TV 247 logo
    Sara York avatar

    Sara York

    Sara Wagner York ou Sara Wagner Pimenta Gonçalves Júnior é bacharel em Jornalismo, licenciada em Letras Inglês, Pedagogia e Letras vernáculas. Especialista em educação, gênero e sexualidade, primeiro trabalho acadêmico sobre as cotas trans realizado no mestrado e doutoranda em Educação (UERJ) com bolsa CAPES, além de pai, avó. Reconhecida como a primeira trans a ancorar no jornalismo brasileiro pela TVBrasil247.

    50 artigos

    HOME > blog

    O Capitalismo de Desastres

    'Políticos conservadores usam questões de gênero para polarizar a sociedade e desviar o foco de problemas estruturais de desigualdade', afirma Sara York

    Donald Trump (Foto: REUTERS/Elizabeth Frantz)
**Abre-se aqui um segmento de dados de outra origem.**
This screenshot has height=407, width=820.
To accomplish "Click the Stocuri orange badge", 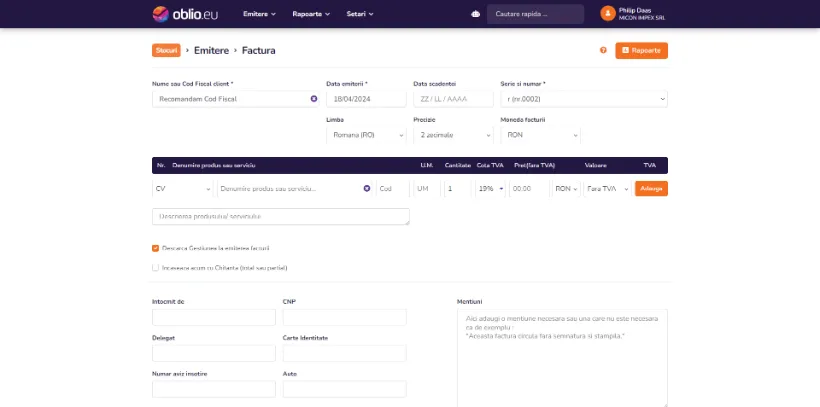I will pos(166,50).
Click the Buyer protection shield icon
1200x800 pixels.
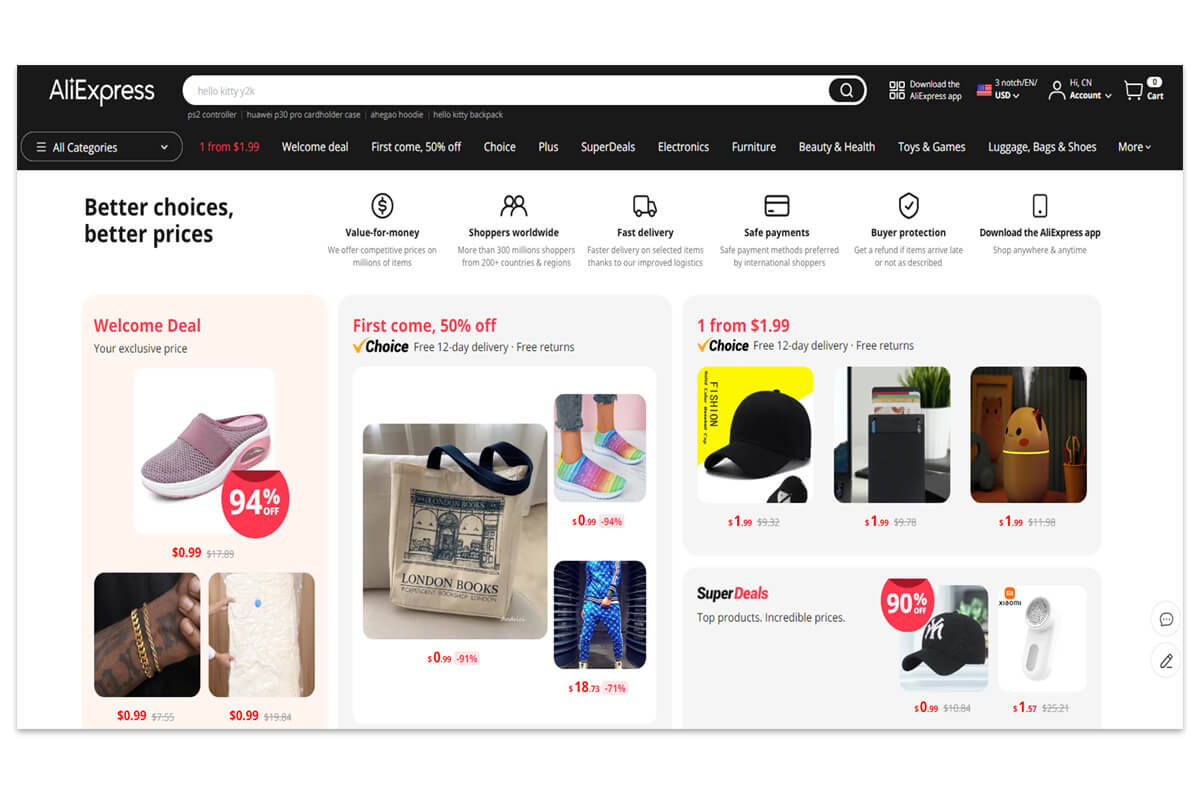coord(908,206)
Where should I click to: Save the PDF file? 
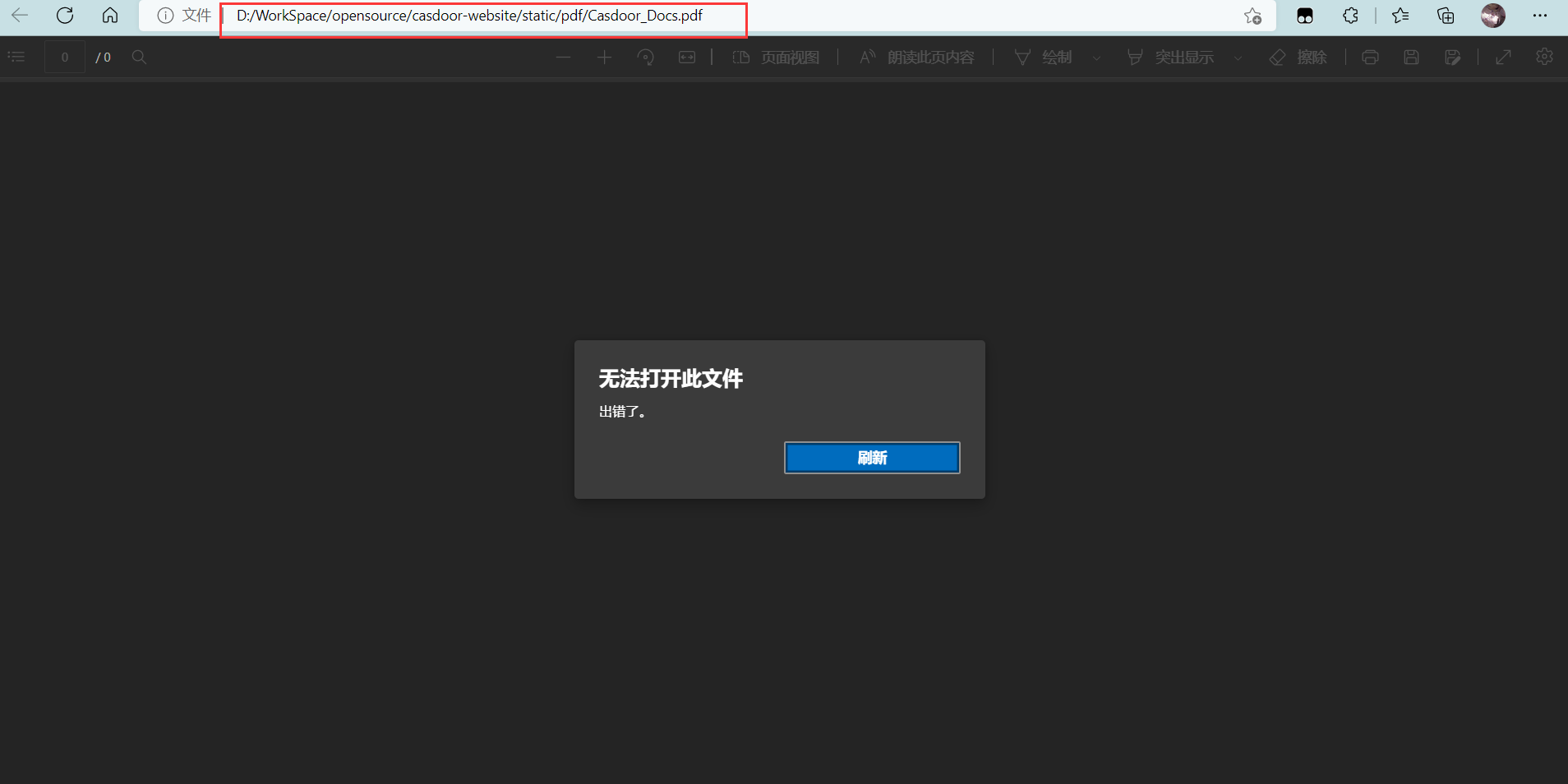click(x=1411, y=57)
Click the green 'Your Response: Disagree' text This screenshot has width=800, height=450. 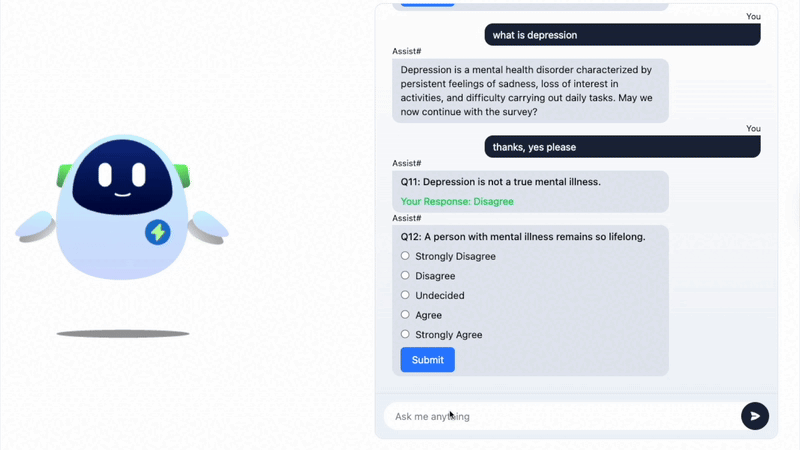pos(457,201)
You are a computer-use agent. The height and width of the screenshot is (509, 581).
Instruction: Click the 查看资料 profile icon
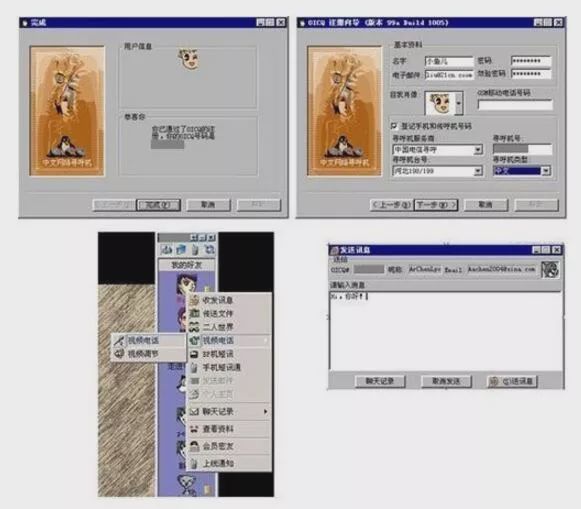point(194,429)
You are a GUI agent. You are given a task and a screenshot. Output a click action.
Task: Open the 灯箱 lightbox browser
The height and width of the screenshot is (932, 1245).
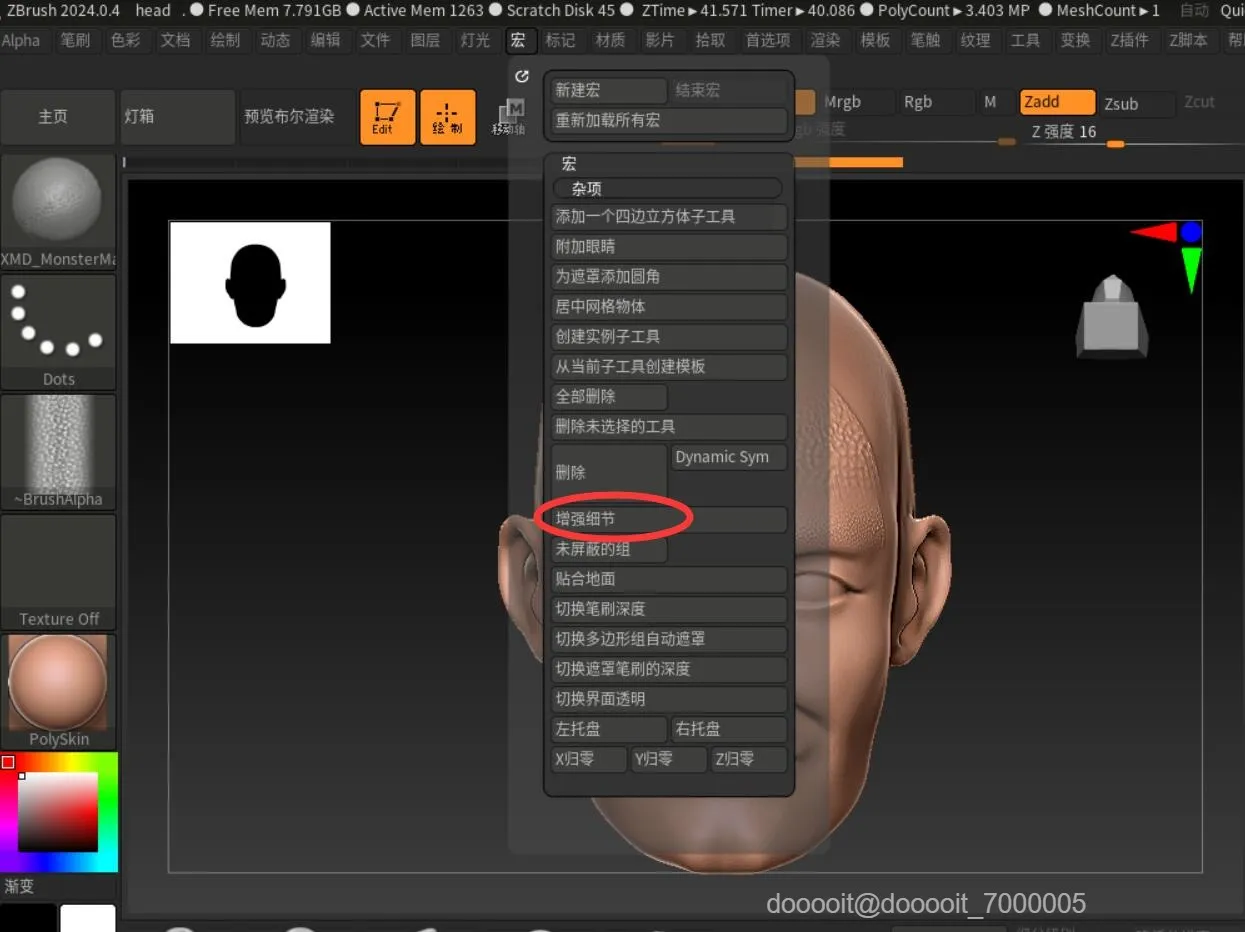click(177, 117)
    Nos últimos dias, declarações de Donald Trump sobre a comunidade LGBTI+, especialmente as pessoas trans, reacenderam o debate sobre a abordagem do ex-presidente sobre temas de inclusão e diversidade. Em declarações controversas, Trump sugeriu que programas de inclusão em muitos espaços poderiam estar por trás de um recente acidente envolvendo a queda de um avião, ainda antes de qualquer perícia oficial ser realizada. Ele não apenas acusou a comunidade trans, mas também vinculou a situação a políticas de "inclusão forçada", algo que ele vê como prejudicial à segurança nacional e à moralidade do país.

    Essas falas de Trump estão no centro de um debate mais amplo sobre as maneiras pelas quais figuras políticas, especialmente aquelas com inclinação conservadora, têm utilizado questões de identidade e gênero para polarizar a sociedade e, muitas vezes, desviar o foco das questões estruturais de desigualdade e poder. Vejam, por exemplo, o deputado Lucas Pavanato (PL/SP) que alcança visibilidade na mídia levantando críticas à comunidade trans. Assim como Trump, Pavanato com apenas 26 anos e com seu discurso polarizador, parece lançar mão da "culpa" sobre a diversidade e a inclusão como um mecanismo para desacreditar movimentos sociais e políticas públicas que buscam a igualdade para todas as pessoas, independentemente de sua identidade de gênero ou orientação sexual.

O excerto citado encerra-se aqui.